種目、科目は幾つかあったが閉鎖的な空間ではなくリサと講師の2人きりでもない事に使用人たちは安心してしまっていた。

使用人も同じ部屋にいるのだが講師達はリサに近寄って来ると何かしら仕掛けて来る。しかも周囲に見られないように自分やリサの体を盾にして。

そして耳元でそっというのだ。

痛みで覚えていくのが本物の貴族だと。
そして常に表情を変えない術を会得せねばならないのだと。

抓られるのは服で隠れている部分。ダンスの講師だけはパートナーを務めながらリサの足さばきが悪いからだと足を踏みつけていた。
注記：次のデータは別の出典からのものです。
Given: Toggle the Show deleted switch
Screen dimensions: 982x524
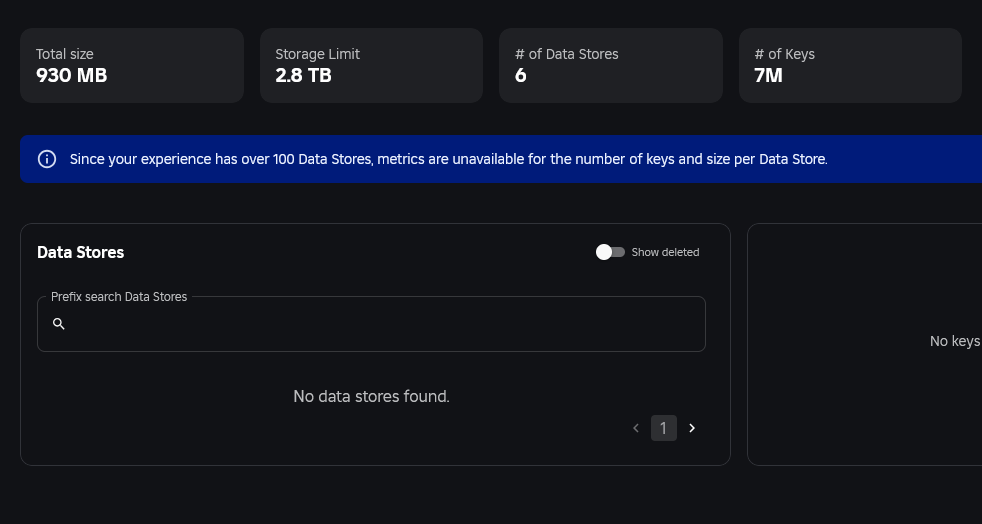Looking at the screenshot, I should [x=610, y=252].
リサは「そんなものかな?」「踊るの下手だし仕方ない」と思い込んでいた。



「今時、叩くとか抓るとかないから!」

「そうですよ。しかもリサちゃんは侯爵夫人なんですよ?絶対あり得ません」

「そうかな?」

「そうだよ!」

「許せない!潰す!」

「ラーズ、潰すって…どういう」

「ただ潰すだけじゃない。捻り潰す!」

「ス、ストロまで、どうしたの?!」


講師に講義を受け始めてまだ10日目。
そんな日数でべた褒めされる方がおかしいので「頑張ってますよ」「今はこんなものでしょう」と講義の終わりに報告していく講師にすっかり騙されてしまっていた。